Supplied information:
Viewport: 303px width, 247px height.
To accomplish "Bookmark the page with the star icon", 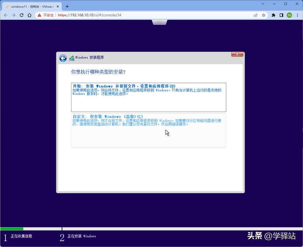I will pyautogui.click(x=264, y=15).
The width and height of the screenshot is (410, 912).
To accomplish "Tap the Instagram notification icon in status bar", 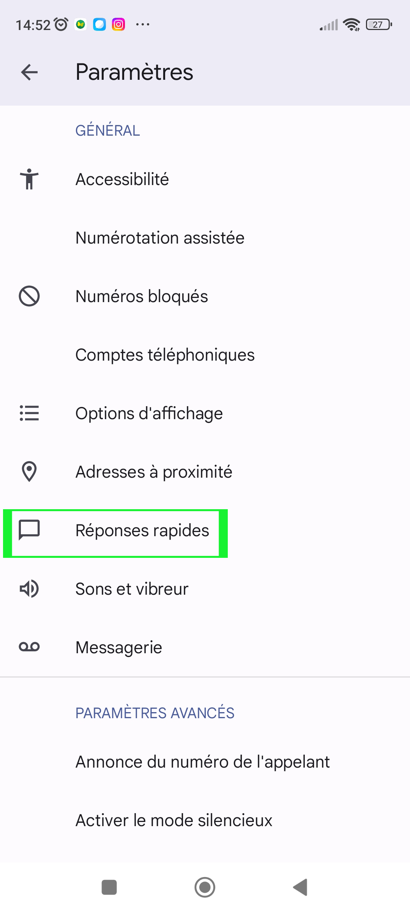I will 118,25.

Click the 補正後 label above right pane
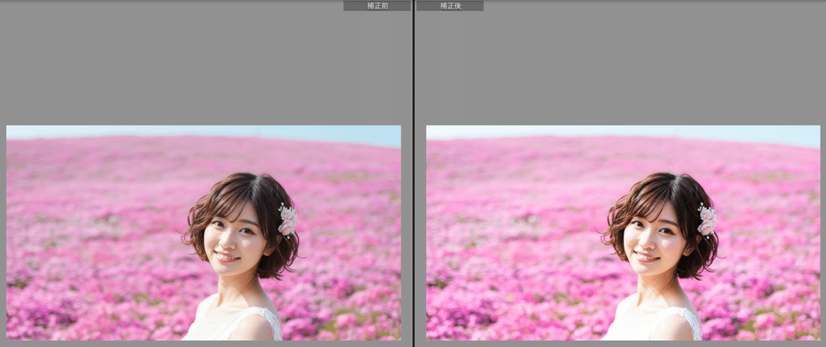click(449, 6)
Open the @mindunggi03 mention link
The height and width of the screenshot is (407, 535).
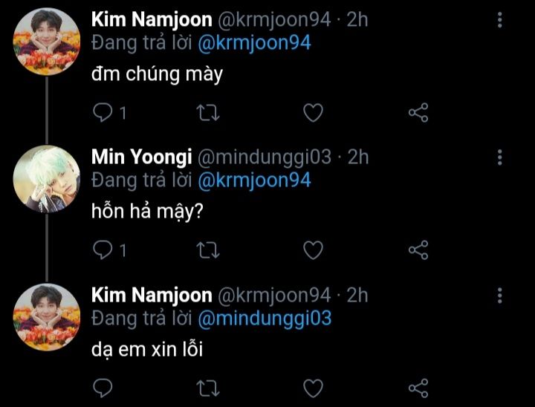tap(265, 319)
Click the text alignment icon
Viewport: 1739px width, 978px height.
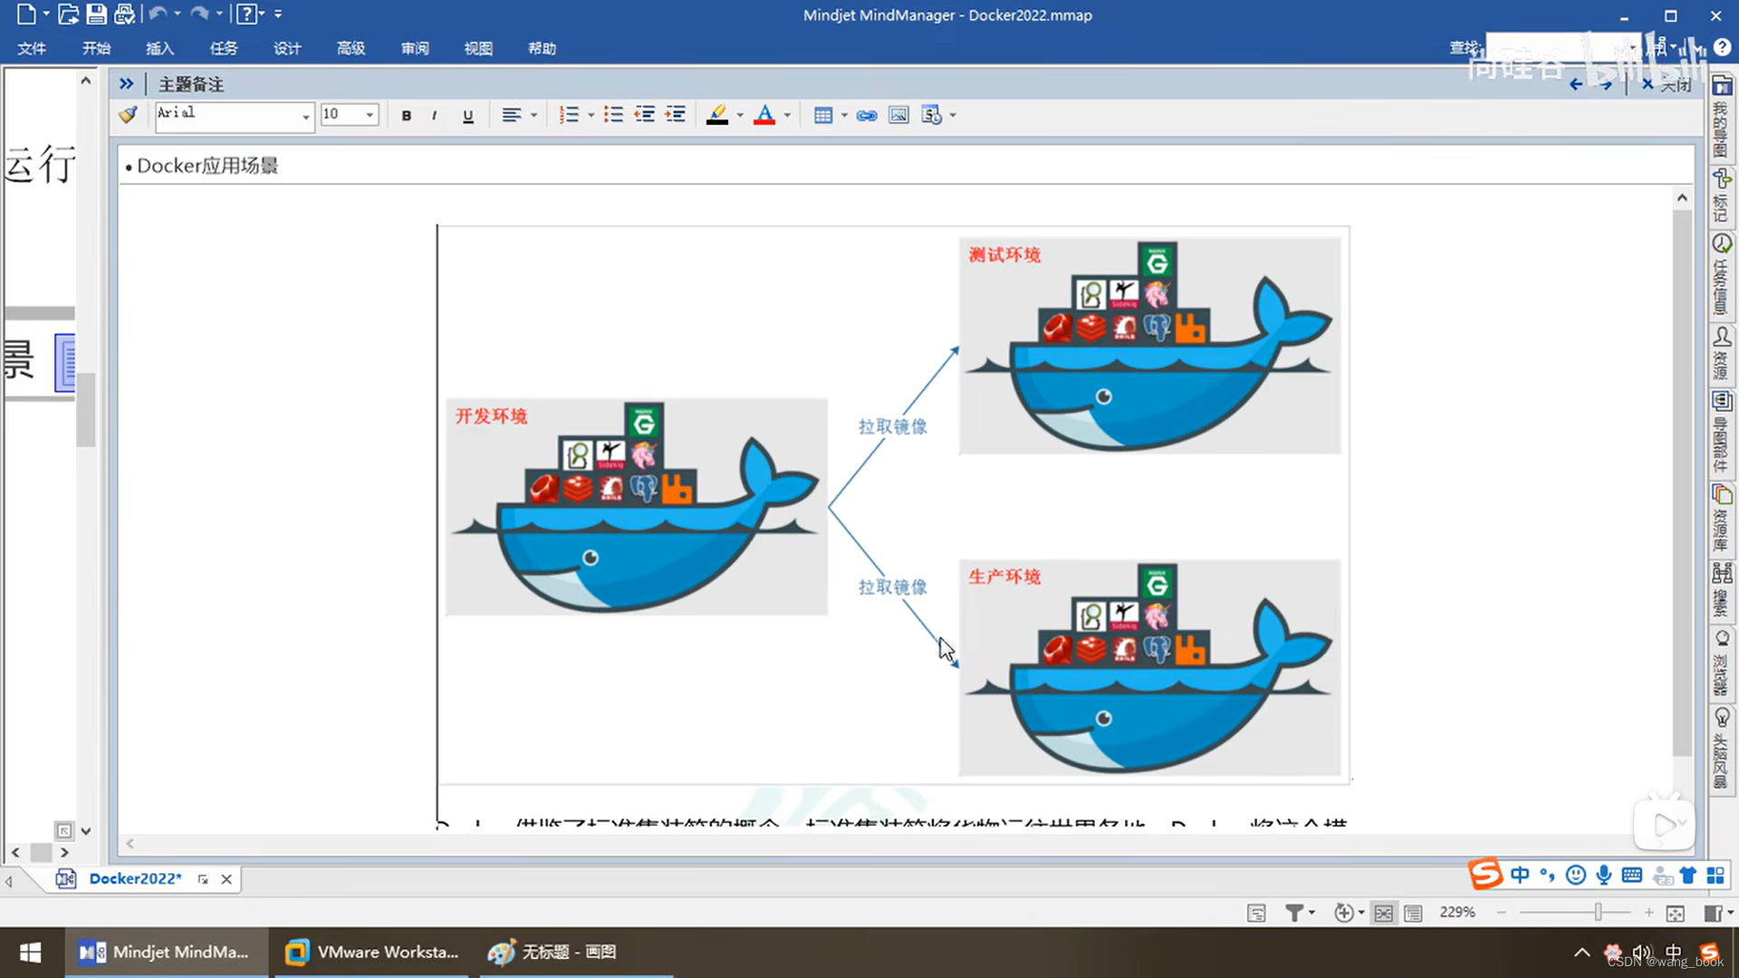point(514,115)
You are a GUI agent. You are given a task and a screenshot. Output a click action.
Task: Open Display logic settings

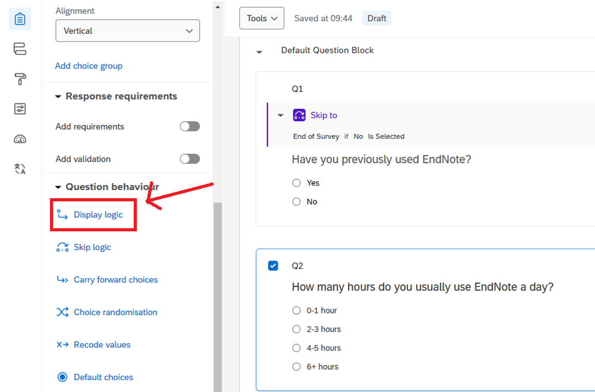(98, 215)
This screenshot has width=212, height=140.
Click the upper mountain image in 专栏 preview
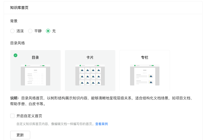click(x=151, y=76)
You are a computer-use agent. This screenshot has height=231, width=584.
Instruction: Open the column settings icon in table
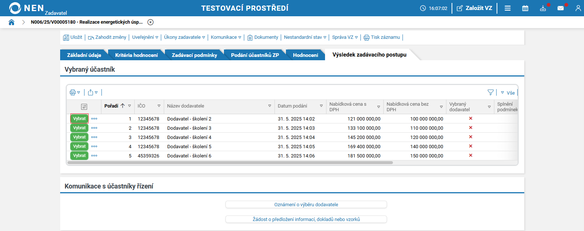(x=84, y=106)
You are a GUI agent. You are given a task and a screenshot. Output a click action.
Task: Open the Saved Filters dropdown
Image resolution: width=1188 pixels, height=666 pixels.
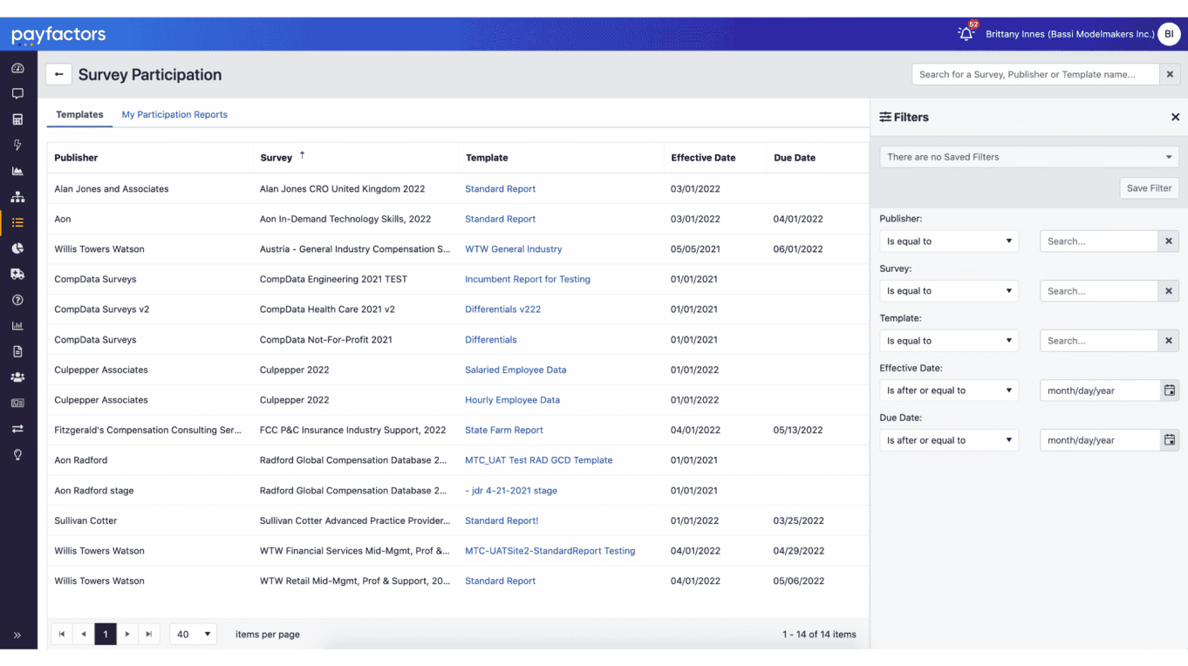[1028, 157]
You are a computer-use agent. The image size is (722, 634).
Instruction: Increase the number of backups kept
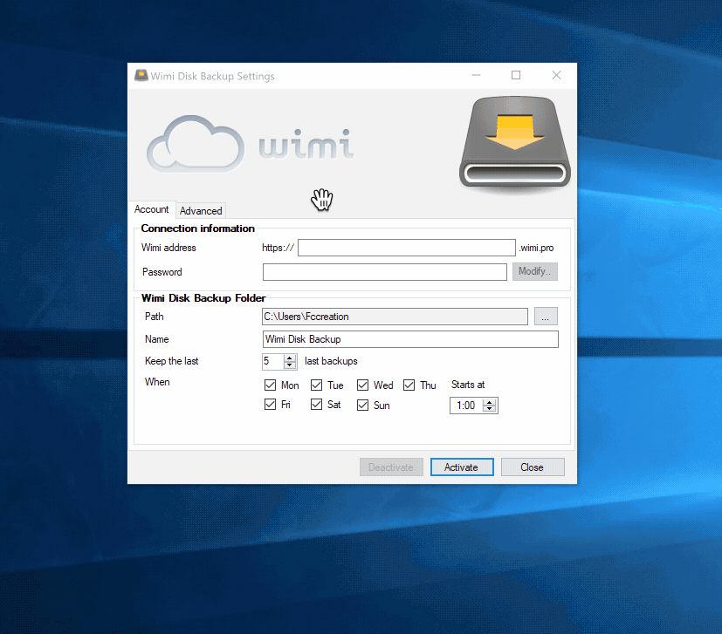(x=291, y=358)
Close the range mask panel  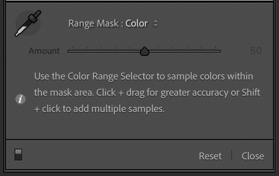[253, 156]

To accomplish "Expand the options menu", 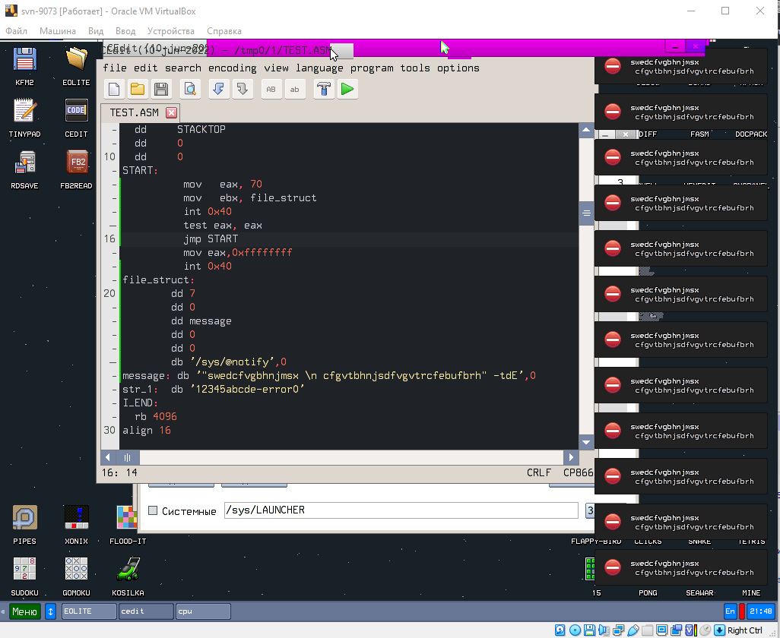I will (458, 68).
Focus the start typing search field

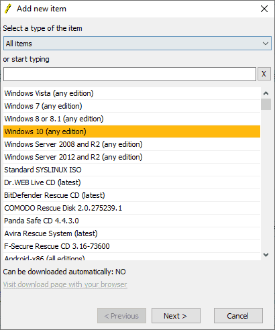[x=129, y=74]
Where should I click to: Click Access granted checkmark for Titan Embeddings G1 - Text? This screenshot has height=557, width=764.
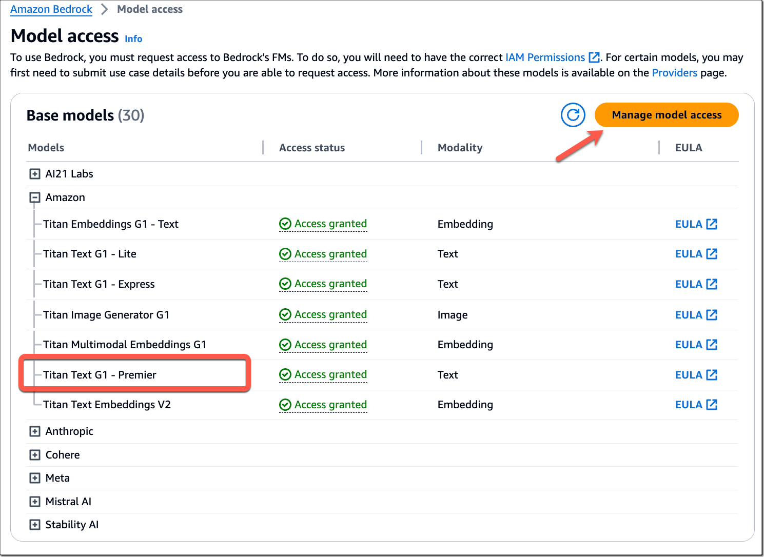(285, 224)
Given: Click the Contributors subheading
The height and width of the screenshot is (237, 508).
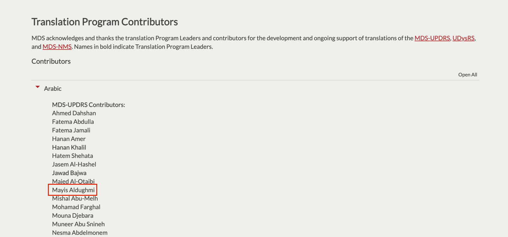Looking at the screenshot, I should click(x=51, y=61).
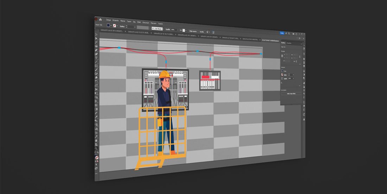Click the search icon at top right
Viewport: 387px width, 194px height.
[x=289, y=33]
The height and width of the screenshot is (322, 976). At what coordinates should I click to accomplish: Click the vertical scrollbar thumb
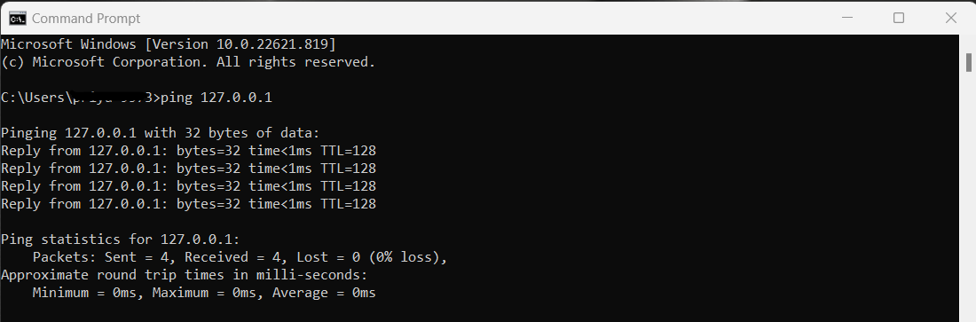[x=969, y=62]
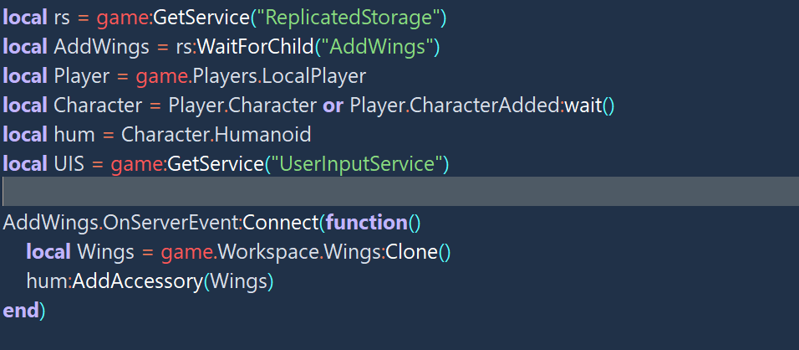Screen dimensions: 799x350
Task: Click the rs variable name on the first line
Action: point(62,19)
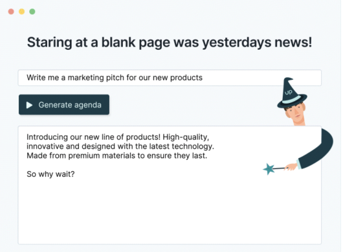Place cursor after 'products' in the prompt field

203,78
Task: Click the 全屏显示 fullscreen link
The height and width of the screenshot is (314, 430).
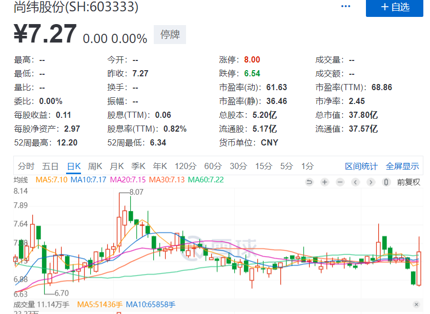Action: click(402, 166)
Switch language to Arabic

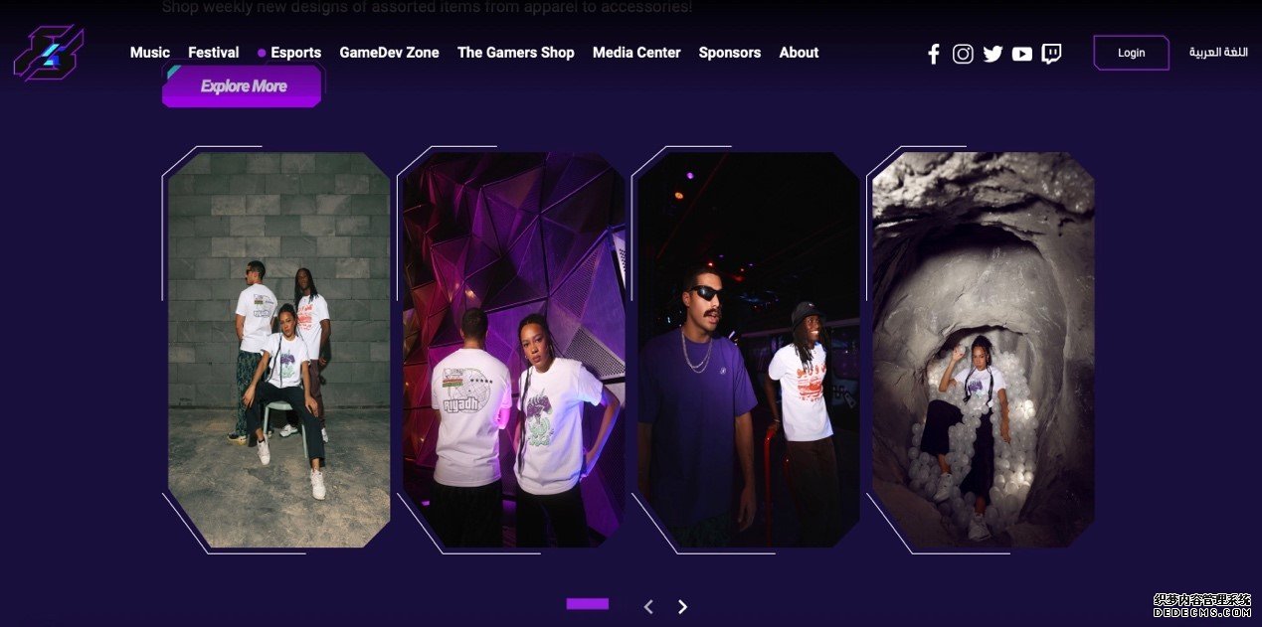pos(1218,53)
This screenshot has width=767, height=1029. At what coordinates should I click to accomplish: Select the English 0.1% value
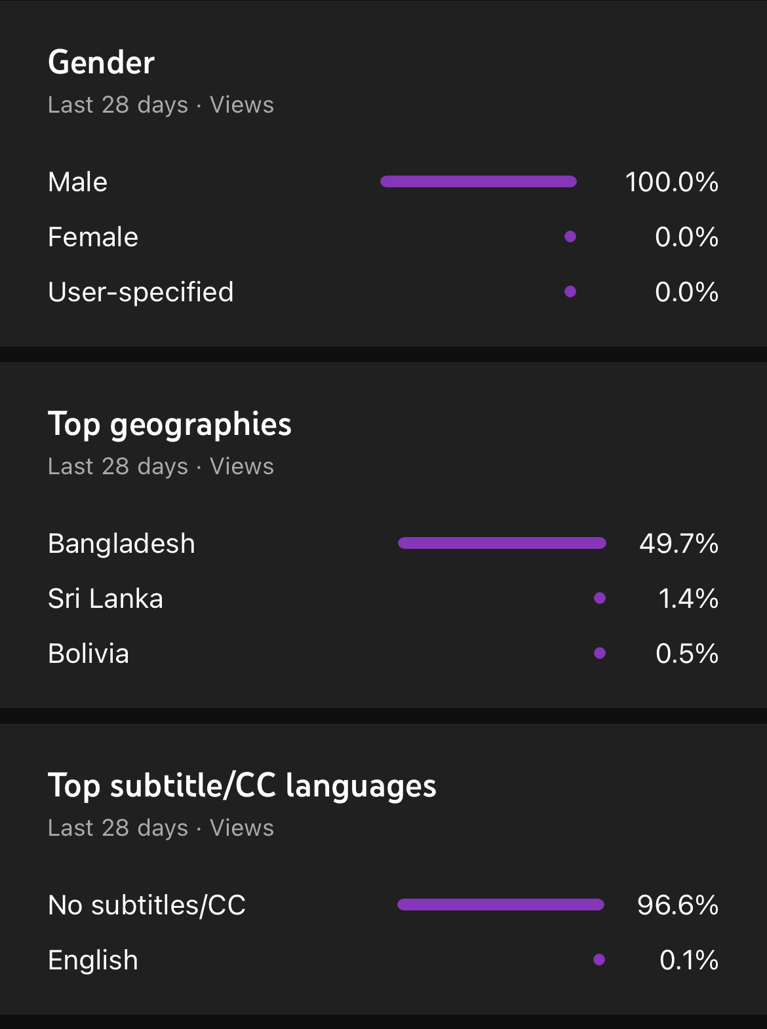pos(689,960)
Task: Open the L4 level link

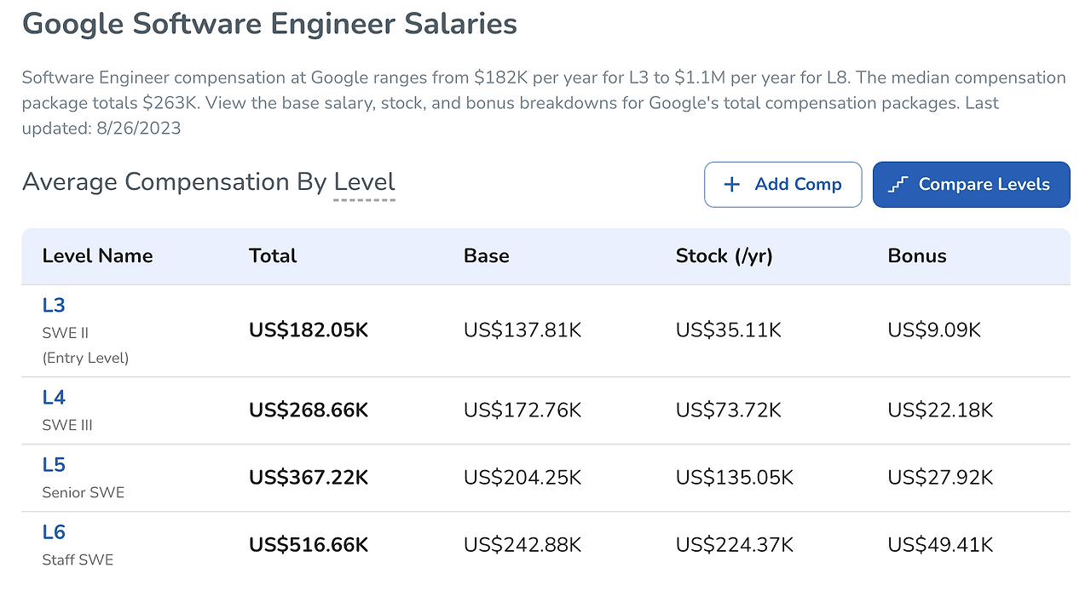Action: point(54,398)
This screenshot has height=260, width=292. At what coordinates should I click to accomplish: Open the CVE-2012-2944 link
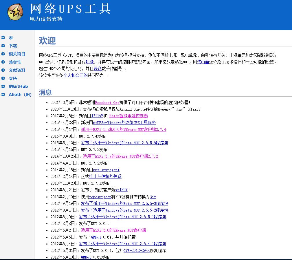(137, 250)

Your task: Total up the lines in the listing above that include "agent". Give the number by itself.

Result for this exercise: 4